Archive for September, 2019

KCABJ Newsletter for September 2019
September 28, 2019

KSHB Troubles

First it was longtime broadcast reporter and KCABJ member Lisa Benson Cooper who was terminated from KSHB, Channel 41 after working at the NBC affiliate for 14 years. Last week, Glenn E. Rice reported in The Kansas City Star that the station failed to renew the contract of Emmy Award winning sports reporter Demetrice “Dee” Jackson.

Like Benson Cooper, Jackson was the second African American, KSHB journalist to file a lawsuit against the station in federal court for race discrimination who then lost his job. Jackson told Rice that several other journalists at KSHB had received at least 60 days’ notice ahead of their contract not being renewed. He, however, was covering a Kansas City Chiefs practice when he was telephoned to return to the station. Once he was back at the station near the Plaza, he was told his contract wouldn’t be renewed and that day was his last.

Jackson, a native of Kansas City, had been with the station since 2013. A spokeswoman with E.W. Scripps Co., which owns KSHB, declined to comment on the case, saying it was a personnel matter, Rice reported.

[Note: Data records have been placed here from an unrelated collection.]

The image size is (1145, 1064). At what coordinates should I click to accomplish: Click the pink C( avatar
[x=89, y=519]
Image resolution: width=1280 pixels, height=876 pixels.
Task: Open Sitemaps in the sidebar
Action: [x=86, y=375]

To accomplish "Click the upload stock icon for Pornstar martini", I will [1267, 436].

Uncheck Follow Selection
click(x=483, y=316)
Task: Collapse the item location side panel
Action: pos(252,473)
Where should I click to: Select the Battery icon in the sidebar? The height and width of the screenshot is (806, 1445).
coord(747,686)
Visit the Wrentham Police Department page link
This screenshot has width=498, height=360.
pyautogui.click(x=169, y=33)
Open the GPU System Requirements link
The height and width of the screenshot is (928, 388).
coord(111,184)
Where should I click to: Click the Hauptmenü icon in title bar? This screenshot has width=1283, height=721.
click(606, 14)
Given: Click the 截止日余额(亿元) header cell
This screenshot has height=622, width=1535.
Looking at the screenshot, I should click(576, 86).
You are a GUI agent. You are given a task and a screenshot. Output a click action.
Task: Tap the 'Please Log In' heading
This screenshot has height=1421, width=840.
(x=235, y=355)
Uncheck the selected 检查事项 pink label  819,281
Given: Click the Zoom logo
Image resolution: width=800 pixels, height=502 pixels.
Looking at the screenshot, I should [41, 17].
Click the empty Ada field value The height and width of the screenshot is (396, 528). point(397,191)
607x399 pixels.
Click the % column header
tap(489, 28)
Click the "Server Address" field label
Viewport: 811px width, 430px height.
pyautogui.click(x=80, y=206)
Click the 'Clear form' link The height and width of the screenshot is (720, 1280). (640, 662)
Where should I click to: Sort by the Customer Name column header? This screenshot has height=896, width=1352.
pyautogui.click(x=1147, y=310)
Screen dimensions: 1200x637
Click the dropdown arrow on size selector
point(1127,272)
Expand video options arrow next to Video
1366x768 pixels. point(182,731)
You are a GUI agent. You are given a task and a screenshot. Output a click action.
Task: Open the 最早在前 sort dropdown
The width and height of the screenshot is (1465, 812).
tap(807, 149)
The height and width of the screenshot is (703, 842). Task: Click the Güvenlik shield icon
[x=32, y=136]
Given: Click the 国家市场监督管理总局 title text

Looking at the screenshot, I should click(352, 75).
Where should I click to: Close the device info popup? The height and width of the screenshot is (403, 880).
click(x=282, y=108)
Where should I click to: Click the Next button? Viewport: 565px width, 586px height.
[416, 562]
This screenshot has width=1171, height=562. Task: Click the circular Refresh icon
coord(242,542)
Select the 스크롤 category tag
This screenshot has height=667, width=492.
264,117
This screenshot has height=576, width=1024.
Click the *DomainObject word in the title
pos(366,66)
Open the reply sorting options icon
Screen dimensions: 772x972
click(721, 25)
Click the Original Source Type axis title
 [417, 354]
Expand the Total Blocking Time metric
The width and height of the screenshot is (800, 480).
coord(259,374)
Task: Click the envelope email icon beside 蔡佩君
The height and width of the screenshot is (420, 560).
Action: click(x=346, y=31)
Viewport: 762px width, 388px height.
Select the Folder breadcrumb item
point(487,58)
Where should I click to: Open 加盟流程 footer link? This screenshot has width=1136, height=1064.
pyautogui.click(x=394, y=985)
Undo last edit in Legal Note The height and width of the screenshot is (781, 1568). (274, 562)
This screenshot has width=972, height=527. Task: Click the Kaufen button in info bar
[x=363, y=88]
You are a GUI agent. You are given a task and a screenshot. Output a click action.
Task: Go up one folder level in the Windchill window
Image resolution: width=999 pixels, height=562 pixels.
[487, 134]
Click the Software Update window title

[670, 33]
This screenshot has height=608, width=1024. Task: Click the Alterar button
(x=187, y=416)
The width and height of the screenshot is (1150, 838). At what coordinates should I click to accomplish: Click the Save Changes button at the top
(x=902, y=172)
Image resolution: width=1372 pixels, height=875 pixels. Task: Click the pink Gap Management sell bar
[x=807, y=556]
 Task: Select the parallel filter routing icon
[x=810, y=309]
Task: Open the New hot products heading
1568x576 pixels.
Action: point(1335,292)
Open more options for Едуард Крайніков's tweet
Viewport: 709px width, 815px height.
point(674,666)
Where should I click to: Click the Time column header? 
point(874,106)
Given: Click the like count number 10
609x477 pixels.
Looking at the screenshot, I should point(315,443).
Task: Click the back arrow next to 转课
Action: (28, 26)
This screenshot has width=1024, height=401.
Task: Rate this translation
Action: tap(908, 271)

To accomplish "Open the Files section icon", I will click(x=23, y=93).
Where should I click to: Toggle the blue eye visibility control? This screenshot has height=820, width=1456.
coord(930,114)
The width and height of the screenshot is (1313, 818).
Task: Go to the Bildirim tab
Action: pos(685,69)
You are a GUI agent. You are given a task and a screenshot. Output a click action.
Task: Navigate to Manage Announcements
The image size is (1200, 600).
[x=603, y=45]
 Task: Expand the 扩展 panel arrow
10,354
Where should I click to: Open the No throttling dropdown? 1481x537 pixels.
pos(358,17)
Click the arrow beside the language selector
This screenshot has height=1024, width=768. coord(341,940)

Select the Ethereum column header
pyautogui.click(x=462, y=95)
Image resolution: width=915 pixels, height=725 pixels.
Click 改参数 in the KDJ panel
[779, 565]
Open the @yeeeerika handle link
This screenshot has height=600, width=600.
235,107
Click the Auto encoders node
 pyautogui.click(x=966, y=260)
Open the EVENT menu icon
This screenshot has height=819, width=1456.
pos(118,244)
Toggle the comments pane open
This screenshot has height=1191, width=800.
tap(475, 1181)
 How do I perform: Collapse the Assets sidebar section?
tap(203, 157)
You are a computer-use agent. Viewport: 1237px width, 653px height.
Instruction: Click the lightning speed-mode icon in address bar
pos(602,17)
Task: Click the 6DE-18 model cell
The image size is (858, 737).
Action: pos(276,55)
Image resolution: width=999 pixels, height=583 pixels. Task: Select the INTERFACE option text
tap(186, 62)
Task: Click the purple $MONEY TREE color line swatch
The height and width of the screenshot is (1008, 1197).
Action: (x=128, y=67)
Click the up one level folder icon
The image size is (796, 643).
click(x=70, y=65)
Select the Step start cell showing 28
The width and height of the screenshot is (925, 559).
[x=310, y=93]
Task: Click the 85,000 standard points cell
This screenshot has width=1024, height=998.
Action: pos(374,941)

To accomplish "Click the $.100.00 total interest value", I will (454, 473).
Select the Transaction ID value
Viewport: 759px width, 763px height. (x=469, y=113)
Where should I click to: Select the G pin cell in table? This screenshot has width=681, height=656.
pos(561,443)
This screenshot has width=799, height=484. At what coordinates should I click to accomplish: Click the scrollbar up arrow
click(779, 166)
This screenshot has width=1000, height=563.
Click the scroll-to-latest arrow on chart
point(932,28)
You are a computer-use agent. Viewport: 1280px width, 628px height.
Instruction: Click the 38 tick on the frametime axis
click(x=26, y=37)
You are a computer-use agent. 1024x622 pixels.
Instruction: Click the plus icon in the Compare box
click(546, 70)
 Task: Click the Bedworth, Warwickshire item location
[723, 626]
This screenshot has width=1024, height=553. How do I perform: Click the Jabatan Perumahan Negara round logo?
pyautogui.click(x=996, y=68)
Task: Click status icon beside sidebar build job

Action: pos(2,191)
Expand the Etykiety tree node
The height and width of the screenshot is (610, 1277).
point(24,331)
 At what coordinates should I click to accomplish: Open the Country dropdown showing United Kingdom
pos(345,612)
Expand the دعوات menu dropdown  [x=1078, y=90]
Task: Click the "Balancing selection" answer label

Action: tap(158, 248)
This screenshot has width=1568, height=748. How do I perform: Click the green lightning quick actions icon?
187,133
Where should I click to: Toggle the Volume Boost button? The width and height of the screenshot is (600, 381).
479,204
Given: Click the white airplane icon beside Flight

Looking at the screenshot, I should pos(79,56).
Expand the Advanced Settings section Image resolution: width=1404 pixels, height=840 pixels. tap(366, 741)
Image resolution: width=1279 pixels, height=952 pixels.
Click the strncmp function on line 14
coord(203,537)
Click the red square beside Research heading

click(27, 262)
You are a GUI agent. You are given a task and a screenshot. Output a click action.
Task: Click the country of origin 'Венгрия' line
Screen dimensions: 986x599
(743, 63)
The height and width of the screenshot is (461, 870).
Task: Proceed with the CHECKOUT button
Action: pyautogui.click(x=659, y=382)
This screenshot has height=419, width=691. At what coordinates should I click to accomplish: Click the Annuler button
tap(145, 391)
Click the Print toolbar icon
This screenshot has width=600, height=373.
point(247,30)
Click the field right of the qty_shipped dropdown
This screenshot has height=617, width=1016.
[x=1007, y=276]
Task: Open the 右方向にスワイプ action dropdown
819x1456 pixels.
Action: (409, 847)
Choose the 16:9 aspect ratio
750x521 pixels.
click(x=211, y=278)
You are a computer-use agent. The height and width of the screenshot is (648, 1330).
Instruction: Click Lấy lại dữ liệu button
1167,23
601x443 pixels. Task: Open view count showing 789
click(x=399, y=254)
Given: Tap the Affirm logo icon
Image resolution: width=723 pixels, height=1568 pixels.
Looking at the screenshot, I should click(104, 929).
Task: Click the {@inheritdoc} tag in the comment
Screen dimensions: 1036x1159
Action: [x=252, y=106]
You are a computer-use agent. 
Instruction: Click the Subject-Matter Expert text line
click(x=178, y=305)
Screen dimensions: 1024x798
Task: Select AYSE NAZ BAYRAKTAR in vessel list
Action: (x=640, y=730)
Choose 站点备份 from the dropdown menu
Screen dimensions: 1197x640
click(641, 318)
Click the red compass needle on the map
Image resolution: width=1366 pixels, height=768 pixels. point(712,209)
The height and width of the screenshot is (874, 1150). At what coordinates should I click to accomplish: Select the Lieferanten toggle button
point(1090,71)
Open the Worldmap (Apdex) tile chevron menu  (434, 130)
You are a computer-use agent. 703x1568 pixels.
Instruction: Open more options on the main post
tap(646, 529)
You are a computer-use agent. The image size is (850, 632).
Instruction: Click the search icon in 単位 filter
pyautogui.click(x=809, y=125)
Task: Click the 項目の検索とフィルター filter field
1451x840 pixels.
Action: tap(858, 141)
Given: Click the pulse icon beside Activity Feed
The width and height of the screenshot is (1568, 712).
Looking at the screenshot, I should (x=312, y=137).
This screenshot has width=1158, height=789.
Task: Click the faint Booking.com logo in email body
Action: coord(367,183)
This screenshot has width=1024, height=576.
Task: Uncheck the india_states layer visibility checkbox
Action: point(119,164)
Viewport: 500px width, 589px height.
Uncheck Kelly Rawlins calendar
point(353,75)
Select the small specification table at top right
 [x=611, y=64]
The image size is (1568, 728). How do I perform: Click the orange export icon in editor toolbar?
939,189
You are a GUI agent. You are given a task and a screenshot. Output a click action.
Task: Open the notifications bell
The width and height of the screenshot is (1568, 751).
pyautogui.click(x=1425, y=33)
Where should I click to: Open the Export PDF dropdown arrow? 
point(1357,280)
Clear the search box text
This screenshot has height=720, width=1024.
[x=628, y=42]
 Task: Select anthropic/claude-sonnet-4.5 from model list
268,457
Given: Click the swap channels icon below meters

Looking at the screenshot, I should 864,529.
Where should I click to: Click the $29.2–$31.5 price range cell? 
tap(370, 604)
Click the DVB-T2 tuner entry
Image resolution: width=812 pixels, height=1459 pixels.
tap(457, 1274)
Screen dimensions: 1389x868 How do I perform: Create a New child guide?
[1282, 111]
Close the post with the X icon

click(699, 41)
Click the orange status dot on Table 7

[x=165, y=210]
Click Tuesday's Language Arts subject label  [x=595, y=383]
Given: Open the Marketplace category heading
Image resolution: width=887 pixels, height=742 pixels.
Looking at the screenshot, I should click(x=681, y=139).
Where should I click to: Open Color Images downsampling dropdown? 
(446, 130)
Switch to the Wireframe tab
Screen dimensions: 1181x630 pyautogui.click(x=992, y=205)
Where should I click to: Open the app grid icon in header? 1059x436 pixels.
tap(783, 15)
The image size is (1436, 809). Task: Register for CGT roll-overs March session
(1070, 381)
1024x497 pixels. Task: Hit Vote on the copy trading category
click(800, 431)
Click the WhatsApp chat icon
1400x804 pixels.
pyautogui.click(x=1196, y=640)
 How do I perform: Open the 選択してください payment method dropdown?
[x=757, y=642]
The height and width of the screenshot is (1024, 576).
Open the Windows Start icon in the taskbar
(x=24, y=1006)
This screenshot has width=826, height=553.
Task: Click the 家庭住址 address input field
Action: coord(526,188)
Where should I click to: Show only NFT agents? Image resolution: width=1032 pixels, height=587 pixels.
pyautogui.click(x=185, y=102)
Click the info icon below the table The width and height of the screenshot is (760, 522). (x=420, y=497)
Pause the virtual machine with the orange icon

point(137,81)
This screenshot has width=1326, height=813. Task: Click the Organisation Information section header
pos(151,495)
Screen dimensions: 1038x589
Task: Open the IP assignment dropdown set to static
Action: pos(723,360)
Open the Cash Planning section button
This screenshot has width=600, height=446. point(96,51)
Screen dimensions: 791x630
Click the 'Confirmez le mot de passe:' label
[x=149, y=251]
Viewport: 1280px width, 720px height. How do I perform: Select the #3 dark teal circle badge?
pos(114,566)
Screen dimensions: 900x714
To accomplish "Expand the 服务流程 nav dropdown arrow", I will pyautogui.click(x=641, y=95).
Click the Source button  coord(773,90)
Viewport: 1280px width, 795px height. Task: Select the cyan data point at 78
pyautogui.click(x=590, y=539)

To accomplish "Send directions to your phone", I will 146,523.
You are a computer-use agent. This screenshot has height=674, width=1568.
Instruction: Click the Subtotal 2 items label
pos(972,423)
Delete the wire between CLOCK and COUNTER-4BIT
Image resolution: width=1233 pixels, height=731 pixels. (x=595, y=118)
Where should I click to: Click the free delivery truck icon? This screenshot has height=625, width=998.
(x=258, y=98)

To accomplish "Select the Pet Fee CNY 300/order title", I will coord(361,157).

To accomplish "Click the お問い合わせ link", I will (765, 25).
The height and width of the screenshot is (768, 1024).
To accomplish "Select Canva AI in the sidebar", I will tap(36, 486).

Jackson had filed a race discrimination lawsuit in U.S. District Court in May 2018, alleging he was twice passed over for sports director after management led him to think he would get the position.

In court filings, Scripps denied Jackson’s contention, saying the position of sports director was never offered or promised to Jackson at any time, Rice reported on Sept. 26, 2019, in The Star.

Benson Cooper in 2016 had sued KSHB and was fired last year. She lost her discrimination claim but won a retaliation claim.


Dorothy Tucker, president of the National Association of Black Journalists, issued the following statement about the media’s insensitivity about diversity:

“We are disappointed and disturbed about the recent and frequent inappropriate actions and growing use of photos, artwork, language and videos that are culturally offensive and insensitive in today’s media landscape. Many believe the current racial climate may be one driver of what appears to be a surge in such activities. Other times, it is simply ignorance of cultural sensitivities, blatant disregard or a lack of training.

“Unfortunately, we could find ourselves fighting diversity and inclusion-related fires 24/7 because of the ongoing controversy over the insensitive — and often unacceptable — use of images and words. We could do just that as an organization, but we believe a strategic and holistic approach may be a more effective method.

“NABJ addresses these issues and activities in multiple strategic ways. Sometimes a public admonishment, like the CNN diversity issues, is the best move. Other times, we quietly deal with issues behind the scenes as some companies we engage are truly regretful about mistakes and inexcusable lapses in judgment by an employee.

“You may not hear specifics about many of our advocacy efforts behind the scenes because of timing and sensitivities. However, you can rest assured that we are on top of it.

“One key initiative that we are launching under our new administration is forming an NABJ-created diversity training partnership with media companies to help educate management and employees on an array of diversity and inclusion issues. We are excited about this opportunity because it has the potential to have a significant impact on current and future media companies, their employees and the content they create. We will reveal more about this exciting venture very soon. As a part of our strategy, we are also working to revamp and expand our media monitoring committee, which will report on these issues.

“Keep in mind that while permanent eradication of offensive and insensitive actions in the media industry may be difficult to achieve, dramatically reducing such incidents is very achievable when we work together.

“Members and supporters, we need your help! Voice your opinions and address your concerns with your companies. We realize that some people may be uncomfortable with doing that, so part of our diversity and advocacy training — which we will offer to members through webinars, regional events and media institutes — will address how to approach management and colleagues about diversity and inclusion issues in your workplace and beyond.

“We are hopeful that our strategic, multi-pronged approach will yield benefits and changes for our members and our community.

“Stay tuned and know that we are constantly working behind the scenes on the same issues that concern you on a daily basis. I am excited to work with our board, founders, past leaders, members, partners and external groups to accomplish our goals. Together, we will fulfill NABJ’s great and important mission!”

KC People

KCABJ’s membership inched up with the addition of Lisa Benson, formerly with KSHB-TV, Channel 41. She is working on a book, detailing her broadcast journalism career.